On a recent afternoon, Moraga was in the chocolate factory in Los Robles in Managua, overseeing five workers who were hand-rolling chocolate balls.

At the small factory’s chocolate shop, Mann stands at the counter wearing a hair

net, assembling a chocolate sampling platter.

The artist’s sleek designs illustrate the colorful chocolate boxes on display. Mann’s aspirations for his enterprise to restore egalitarian virtues to the chocolate industry are underscored by the giddy playfulness of a kid in a candy shop.

The company was named Momotombo, he said, partly because it’s the volcano that’s the most fun to pronounce as a kid.

He looks for excuses to experiment. For Valentine ’s Day, he said, he’ll try mixing roses and chocolates and see what happens.

“If we can, we’ll try to pull off chocolates with rose petals. I have to find pesticide-free roses first,” he said with an ear-to-ear grin.

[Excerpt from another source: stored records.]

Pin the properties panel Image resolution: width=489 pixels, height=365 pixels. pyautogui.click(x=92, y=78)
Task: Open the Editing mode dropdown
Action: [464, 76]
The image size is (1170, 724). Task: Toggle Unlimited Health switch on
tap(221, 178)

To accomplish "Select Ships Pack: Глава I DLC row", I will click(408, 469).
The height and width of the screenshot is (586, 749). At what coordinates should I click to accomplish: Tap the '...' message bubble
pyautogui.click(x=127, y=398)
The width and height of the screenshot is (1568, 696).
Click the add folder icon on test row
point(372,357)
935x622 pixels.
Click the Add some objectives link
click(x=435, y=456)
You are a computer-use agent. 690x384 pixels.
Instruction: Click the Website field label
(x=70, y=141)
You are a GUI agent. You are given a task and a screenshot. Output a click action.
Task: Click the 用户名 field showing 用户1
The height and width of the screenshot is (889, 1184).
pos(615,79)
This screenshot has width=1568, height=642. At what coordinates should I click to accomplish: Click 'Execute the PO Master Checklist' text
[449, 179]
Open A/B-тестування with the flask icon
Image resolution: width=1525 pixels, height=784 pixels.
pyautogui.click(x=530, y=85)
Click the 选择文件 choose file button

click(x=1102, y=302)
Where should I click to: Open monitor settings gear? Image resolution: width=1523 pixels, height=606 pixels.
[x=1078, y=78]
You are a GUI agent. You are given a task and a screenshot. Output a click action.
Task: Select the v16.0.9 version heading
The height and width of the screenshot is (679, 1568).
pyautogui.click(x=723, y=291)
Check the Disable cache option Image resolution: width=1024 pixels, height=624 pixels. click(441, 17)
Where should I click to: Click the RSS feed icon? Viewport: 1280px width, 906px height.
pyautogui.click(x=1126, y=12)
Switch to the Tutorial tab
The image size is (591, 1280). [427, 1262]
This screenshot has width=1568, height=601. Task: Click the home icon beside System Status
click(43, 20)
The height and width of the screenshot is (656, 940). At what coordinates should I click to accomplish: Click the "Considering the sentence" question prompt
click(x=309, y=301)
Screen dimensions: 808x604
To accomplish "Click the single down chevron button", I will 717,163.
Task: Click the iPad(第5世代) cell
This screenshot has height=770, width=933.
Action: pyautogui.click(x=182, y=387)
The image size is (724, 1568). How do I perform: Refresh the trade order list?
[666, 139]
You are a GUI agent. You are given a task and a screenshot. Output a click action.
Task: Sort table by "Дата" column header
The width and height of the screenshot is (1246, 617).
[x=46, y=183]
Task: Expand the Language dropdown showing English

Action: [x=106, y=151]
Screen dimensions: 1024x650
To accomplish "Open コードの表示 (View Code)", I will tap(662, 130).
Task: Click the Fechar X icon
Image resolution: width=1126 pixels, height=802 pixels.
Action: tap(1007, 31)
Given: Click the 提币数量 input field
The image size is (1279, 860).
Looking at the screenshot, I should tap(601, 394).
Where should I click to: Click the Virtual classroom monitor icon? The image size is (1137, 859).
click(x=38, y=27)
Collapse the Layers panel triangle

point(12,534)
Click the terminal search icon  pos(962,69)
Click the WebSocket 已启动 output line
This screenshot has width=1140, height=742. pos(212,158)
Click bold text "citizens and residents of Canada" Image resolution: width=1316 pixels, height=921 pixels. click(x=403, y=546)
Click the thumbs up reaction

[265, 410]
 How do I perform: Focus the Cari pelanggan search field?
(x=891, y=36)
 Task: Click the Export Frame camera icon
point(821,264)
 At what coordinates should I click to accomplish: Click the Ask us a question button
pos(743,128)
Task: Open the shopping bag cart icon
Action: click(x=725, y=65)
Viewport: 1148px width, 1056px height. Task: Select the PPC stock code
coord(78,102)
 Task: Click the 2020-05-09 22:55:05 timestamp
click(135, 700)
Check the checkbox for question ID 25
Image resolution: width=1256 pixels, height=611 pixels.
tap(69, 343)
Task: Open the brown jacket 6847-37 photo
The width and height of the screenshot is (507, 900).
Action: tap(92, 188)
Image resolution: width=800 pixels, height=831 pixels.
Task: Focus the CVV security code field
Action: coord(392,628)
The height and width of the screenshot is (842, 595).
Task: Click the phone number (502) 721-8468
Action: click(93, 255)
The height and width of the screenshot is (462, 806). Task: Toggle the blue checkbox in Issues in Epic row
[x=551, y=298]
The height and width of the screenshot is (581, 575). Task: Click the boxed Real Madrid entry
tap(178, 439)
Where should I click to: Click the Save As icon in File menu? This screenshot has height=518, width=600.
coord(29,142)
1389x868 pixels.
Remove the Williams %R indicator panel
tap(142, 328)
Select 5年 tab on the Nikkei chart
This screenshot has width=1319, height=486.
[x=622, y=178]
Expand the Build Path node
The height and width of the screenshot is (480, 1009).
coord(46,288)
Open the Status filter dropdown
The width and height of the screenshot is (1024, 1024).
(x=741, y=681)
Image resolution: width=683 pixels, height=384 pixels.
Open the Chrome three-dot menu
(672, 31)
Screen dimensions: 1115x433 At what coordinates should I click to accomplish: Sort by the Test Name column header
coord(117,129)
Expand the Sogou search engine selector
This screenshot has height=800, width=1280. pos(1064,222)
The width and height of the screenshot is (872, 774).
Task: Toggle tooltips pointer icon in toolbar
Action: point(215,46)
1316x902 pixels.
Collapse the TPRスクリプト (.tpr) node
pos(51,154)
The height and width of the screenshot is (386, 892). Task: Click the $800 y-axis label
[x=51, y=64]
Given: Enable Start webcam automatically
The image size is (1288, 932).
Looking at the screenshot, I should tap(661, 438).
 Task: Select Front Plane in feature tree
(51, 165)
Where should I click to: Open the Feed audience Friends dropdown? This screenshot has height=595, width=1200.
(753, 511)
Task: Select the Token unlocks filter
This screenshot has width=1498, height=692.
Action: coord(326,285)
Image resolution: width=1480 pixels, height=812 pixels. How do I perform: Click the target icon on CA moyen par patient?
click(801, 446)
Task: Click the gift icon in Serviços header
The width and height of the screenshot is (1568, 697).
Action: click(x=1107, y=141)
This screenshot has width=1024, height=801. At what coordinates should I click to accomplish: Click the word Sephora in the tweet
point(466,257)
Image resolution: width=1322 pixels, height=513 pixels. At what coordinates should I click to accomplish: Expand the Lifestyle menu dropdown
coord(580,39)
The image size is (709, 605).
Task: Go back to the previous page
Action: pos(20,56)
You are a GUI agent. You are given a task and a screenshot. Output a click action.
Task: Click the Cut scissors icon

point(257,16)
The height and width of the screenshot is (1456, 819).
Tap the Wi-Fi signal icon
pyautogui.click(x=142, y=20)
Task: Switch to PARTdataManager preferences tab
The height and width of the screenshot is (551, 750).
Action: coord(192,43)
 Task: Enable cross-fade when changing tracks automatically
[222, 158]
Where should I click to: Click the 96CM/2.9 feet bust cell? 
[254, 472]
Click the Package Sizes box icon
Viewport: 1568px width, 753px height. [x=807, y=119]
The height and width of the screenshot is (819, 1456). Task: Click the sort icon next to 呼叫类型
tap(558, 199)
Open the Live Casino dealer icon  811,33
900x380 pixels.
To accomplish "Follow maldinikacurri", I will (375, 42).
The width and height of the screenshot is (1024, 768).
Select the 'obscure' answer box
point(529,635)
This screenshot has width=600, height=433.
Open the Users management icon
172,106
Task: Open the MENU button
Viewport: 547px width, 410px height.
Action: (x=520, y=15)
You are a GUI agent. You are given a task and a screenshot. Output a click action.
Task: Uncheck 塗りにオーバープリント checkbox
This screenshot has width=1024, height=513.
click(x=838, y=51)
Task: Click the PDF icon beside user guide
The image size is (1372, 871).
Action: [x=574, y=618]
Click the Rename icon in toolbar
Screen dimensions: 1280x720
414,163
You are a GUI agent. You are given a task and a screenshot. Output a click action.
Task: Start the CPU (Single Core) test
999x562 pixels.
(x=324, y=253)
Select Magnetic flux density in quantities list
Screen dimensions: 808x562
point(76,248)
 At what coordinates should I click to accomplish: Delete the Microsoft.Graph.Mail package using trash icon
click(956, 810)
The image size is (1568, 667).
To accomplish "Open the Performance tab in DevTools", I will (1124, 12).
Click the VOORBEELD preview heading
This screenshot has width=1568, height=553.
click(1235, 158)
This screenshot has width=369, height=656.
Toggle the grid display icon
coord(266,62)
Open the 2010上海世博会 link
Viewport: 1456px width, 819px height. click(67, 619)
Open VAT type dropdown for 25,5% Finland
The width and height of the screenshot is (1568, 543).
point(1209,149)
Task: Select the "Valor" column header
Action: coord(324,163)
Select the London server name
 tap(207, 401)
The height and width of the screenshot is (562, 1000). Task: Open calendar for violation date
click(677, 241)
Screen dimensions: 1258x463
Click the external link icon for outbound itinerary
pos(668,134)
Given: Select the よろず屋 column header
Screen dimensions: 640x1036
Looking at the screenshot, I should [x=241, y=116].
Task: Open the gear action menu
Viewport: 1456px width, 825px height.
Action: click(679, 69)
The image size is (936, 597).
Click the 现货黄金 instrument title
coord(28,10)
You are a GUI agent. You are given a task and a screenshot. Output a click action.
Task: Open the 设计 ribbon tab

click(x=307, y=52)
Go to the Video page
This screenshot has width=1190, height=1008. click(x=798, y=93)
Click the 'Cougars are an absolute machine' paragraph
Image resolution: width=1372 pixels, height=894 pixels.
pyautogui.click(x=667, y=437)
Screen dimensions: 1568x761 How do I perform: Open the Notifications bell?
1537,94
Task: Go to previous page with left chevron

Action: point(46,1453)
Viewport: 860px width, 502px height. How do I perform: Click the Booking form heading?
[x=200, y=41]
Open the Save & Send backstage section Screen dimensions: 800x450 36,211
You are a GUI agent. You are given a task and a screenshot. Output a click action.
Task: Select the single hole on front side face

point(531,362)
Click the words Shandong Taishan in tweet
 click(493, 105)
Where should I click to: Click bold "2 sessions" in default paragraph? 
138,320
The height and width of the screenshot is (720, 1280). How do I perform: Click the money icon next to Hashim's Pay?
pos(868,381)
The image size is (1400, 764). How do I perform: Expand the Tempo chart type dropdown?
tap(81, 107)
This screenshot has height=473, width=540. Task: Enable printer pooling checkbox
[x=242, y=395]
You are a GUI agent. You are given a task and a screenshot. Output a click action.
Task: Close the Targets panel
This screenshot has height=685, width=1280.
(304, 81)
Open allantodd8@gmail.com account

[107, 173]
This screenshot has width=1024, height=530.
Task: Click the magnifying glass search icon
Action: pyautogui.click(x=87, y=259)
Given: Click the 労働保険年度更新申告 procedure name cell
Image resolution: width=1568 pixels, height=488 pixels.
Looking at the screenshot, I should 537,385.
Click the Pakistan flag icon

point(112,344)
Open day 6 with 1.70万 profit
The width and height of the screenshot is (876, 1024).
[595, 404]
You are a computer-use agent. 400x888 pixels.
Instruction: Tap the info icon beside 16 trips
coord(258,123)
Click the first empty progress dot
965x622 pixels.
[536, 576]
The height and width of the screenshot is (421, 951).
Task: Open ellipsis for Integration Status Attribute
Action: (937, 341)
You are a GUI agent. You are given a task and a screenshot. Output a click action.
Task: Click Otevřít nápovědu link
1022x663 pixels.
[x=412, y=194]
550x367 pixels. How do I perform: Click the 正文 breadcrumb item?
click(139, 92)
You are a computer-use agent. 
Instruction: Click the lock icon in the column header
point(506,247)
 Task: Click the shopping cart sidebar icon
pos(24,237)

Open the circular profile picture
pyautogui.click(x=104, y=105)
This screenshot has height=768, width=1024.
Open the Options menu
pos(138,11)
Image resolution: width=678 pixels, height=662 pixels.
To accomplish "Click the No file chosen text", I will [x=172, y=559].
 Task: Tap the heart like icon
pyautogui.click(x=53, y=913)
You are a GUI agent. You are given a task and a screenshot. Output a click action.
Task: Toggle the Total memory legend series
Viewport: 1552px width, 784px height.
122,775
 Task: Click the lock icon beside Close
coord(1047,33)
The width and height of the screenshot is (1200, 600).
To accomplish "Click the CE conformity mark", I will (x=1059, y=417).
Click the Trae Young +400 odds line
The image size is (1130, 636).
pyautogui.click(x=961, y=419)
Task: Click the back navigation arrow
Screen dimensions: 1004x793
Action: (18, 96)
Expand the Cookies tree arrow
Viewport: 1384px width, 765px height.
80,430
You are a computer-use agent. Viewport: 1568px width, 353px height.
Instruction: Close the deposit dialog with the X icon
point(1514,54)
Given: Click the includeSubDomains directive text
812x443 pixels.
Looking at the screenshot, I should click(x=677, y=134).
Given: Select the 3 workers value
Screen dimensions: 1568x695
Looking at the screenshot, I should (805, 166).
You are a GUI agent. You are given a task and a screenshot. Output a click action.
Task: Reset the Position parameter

A firm believer in the quality of Nicaraguan cacao, which he compares to French wine, Mann hopes his passion for one of the world’s most popular flavors will spread here.

He is already seeing signs that it is. A few local artisans recently visited his shop to offer him samples of their own chocolate recipes, suggesting that this post-modern Willy Wonka’s chocolate revolution could be taking root.

“If we succeed, in 20 years from now, there will be a lot of artisan chocolate makers around Nicaragua,” he said.